┌─ Information given
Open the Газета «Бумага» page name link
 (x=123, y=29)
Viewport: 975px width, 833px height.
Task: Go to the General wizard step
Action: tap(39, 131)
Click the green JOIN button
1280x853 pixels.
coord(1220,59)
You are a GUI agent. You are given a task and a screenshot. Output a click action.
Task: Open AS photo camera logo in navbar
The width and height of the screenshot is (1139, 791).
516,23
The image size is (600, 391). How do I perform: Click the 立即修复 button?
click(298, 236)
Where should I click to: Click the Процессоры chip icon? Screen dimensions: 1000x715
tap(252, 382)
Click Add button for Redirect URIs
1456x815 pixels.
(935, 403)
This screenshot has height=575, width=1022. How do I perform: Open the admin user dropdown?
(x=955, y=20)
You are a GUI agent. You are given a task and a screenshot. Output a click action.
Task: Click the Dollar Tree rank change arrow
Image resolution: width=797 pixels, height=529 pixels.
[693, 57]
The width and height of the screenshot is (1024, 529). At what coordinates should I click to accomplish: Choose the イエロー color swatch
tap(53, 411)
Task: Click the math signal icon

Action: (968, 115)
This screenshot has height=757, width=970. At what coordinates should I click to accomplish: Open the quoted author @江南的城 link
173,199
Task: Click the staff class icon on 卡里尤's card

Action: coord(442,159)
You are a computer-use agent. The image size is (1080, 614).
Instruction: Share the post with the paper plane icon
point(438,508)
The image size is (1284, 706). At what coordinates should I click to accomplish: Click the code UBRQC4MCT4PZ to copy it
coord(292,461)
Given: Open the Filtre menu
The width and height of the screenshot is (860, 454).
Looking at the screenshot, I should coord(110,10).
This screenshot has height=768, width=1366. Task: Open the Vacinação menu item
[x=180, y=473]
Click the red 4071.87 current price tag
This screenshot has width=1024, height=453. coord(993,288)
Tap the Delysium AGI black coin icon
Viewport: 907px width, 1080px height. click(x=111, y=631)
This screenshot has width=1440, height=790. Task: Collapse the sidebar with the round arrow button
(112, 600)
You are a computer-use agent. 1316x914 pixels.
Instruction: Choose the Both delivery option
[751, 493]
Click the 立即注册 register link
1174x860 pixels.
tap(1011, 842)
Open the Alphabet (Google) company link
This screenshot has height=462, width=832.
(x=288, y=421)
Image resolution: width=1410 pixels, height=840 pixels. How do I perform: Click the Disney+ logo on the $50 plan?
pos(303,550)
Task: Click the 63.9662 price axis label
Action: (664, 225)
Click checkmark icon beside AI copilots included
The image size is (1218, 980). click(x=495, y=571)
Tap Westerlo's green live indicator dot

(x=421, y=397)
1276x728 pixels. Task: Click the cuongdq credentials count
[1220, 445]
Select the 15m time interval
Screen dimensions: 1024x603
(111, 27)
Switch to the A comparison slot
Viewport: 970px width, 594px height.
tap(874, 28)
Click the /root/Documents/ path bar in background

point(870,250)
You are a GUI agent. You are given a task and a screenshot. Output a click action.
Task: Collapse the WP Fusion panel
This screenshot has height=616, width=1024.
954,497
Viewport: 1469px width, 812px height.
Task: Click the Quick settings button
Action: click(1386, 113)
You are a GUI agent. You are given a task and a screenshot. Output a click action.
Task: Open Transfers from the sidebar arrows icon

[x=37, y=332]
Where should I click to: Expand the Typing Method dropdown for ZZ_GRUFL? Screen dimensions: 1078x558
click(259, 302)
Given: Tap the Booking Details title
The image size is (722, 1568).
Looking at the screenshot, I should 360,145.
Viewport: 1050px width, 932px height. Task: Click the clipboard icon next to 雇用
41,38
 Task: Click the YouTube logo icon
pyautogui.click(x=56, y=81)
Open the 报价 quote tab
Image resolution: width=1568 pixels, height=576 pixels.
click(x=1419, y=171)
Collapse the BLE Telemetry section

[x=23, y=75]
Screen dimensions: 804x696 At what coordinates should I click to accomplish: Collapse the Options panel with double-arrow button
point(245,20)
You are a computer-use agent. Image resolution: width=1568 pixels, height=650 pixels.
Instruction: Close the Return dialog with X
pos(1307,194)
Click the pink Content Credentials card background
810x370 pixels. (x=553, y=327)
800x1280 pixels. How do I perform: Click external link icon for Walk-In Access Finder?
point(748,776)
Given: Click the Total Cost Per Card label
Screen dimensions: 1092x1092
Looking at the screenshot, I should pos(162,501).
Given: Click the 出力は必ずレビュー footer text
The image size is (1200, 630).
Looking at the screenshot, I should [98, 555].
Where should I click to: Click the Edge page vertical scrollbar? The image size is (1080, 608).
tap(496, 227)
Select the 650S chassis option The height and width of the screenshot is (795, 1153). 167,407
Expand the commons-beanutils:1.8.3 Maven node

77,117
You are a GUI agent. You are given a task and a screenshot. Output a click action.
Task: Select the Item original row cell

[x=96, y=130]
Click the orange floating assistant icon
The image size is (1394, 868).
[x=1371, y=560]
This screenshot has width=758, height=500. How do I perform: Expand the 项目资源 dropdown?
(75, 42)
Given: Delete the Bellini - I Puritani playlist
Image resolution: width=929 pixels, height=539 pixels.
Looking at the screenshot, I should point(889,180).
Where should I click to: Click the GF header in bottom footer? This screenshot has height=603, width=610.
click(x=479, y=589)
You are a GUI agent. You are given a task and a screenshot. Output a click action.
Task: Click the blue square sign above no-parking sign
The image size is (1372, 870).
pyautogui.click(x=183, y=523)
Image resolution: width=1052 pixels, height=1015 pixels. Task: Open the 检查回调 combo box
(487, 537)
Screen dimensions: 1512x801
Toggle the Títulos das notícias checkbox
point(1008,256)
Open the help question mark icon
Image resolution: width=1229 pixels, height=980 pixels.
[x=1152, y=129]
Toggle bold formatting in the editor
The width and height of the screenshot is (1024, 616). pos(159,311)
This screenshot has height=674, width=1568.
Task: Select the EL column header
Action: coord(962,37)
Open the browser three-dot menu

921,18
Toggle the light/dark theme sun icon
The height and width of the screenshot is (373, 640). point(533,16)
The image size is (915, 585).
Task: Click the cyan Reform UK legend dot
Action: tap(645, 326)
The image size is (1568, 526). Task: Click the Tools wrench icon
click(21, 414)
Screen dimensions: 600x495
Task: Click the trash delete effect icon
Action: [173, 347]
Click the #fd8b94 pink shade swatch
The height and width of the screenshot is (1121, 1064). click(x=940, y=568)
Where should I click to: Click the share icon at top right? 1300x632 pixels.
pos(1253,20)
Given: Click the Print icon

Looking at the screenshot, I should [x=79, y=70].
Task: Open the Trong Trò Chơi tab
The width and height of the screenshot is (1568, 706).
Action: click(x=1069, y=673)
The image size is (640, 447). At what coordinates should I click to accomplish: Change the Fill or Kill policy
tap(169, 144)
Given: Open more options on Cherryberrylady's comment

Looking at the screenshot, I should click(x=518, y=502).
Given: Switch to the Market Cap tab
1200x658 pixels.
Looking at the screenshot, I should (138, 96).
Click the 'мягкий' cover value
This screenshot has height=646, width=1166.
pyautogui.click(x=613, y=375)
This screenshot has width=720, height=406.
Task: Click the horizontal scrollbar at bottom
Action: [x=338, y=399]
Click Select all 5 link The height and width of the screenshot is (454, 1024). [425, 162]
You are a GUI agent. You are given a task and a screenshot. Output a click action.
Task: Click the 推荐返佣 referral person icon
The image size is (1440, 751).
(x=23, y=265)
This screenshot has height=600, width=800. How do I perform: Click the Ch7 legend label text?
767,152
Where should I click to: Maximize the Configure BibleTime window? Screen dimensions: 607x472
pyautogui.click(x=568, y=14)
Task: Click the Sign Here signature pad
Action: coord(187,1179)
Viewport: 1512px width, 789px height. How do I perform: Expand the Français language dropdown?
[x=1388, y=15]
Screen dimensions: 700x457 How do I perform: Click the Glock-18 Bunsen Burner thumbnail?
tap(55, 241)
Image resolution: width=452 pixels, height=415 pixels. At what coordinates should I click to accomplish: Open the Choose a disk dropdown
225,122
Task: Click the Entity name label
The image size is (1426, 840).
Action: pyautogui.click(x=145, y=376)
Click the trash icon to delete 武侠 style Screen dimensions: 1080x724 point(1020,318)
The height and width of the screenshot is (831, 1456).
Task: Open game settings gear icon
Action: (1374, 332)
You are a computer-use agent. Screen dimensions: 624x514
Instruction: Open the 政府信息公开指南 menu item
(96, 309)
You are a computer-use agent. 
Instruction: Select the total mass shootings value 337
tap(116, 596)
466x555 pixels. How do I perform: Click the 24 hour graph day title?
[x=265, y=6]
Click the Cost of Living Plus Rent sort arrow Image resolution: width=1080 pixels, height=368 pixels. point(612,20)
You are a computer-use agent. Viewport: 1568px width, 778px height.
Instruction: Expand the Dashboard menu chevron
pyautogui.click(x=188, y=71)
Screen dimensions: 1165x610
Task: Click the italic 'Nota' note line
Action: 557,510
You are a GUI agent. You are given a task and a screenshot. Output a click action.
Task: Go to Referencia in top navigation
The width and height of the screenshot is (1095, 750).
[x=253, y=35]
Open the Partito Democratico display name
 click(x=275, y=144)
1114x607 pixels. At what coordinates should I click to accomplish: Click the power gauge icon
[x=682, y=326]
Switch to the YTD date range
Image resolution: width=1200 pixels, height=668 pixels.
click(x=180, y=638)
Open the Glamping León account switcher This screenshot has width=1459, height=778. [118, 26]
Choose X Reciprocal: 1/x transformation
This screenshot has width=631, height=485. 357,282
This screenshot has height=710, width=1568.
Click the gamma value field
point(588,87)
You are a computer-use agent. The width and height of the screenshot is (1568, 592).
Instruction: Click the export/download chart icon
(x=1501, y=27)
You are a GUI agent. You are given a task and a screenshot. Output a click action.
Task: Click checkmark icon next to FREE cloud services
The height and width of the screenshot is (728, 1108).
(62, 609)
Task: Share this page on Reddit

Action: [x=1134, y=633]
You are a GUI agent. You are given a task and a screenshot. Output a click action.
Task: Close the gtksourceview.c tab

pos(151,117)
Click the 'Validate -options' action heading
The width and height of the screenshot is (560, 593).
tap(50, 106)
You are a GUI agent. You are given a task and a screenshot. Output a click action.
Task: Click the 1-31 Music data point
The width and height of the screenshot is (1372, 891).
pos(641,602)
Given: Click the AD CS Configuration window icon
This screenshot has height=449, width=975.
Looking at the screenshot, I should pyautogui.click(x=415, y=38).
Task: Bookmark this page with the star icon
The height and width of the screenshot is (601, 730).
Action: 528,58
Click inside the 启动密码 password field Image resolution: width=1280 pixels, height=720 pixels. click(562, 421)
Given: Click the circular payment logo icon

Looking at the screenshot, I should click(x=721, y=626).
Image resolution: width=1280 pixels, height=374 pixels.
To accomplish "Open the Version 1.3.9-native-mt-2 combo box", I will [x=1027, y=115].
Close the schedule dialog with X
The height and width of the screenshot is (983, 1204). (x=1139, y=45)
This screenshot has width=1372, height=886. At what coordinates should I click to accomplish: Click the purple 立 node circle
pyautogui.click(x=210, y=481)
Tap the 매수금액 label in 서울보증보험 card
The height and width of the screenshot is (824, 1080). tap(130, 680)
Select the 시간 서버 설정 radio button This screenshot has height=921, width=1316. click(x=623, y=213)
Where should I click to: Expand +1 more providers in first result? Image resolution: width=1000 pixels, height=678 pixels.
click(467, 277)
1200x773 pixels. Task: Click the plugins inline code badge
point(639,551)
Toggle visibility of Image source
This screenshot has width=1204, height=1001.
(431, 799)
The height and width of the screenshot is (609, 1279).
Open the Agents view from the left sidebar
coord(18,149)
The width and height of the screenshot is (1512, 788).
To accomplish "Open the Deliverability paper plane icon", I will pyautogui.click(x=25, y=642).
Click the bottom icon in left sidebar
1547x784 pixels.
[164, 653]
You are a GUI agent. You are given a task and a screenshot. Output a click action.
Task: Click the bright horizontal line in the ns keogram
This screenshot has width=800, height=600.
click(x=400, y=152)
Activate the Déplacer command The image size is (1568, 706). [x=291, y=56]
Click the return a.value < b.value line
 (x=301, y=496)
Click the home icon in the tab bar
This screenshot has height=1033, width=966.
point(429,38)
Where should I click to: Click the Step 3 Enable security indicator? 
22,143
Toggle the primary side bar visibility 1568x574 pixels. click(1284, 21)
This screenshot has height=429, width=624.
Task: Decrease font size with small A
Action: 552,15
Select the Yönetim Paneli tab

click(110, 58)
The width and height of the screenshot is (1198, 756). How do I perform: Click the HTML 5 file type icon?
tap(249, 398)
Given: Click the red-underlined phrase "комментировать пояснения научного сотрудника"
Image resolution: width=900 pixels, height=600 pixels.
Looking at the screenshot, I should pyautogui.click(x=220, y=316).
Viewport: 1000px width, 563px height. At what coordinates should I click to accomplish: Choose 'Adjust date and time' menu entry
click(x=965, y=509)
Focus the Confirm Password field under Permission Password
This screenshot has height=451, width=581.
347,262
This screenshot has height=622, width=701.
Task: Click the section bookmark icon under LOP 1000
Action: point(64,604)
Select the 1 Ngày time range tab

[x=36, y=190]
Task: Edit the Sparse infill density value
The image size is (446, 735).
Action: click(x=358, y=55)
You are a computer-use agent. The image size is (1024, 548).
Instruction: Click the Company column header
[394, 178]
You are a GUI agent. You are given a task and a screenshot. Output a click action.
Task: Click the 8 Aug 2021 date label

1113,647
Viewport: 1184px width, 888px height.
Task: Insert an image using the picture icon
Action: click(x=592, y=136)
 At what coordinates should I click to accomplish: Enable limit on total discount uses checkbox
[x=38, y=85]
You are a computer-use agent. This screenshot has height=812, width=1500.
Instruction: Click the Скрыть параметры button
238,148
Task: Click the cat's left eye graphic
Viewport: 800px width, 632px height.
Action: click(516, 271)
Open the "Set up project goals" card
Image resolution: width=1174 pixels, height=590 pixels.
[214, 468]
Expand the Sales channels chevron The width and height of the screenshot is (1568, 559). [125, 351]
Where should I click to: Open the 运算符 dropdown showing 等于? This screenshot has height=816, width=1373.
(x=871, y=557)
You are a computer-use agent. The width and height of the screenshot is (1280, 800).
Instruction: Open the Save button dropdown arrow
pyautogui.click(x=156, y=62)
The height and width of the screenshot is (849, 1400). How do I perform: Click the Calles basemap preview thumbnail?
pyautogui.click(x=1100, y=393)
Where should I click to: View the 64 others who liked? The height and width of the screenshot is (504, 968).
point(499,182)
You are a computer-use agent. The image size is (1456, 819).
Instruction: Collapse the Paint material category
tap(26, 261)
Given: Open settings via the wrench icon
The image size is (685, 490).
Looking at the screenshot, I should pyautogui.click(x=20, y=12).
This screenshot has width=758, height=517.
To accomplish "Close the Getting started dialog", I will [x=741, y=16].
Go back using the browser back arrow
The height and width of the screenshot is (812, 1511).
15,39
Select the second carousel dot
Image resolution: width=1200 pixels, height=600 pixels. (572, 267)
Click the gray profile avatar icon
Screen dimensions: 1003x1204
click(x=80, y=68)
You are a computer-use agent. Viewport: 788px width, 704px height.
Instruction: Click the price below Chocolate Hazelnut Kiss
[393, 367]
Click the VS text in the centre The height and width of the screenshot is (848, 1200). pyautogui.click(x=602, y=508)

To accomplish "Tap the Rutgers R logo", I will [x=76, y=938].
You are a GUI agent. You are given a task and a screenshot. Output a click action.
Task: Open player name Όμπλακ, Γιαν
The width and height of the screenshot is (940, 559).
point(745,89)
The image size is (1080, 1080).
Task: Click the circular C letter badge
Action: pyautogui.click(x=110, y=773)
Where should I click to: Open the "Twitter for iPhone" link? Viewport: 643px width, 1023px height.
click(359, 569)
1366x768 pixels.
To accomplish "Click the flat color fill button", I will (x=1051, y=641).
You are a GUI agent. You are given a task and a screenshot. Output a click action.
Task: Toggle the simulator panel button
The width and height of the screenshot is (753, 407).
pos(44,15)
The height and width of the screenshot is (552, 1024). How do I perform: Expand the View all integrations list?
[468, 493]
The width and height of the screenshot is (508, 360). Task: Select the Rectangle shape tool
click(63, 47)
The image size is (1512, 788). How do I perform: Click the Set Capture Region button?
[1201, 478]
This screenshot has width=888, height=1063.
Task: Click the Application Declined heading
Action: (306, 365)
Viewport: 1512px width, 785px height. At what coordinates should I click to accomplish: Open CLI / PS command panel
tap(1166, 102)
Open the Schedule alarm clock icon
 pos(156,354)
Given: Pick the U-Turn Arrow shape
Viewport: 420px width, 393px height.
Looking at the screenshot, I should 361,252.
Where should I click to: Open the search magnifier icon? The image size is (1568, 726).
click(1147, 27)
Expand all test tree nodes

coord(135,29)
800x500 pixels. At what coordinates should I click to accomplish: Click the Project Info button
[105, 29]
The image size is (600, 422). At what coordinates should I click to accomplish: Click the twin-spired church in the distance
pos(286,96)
└─
Work instructions
Provide the count of lines above containing "Cost", without any added words.

Answer for this exercise
2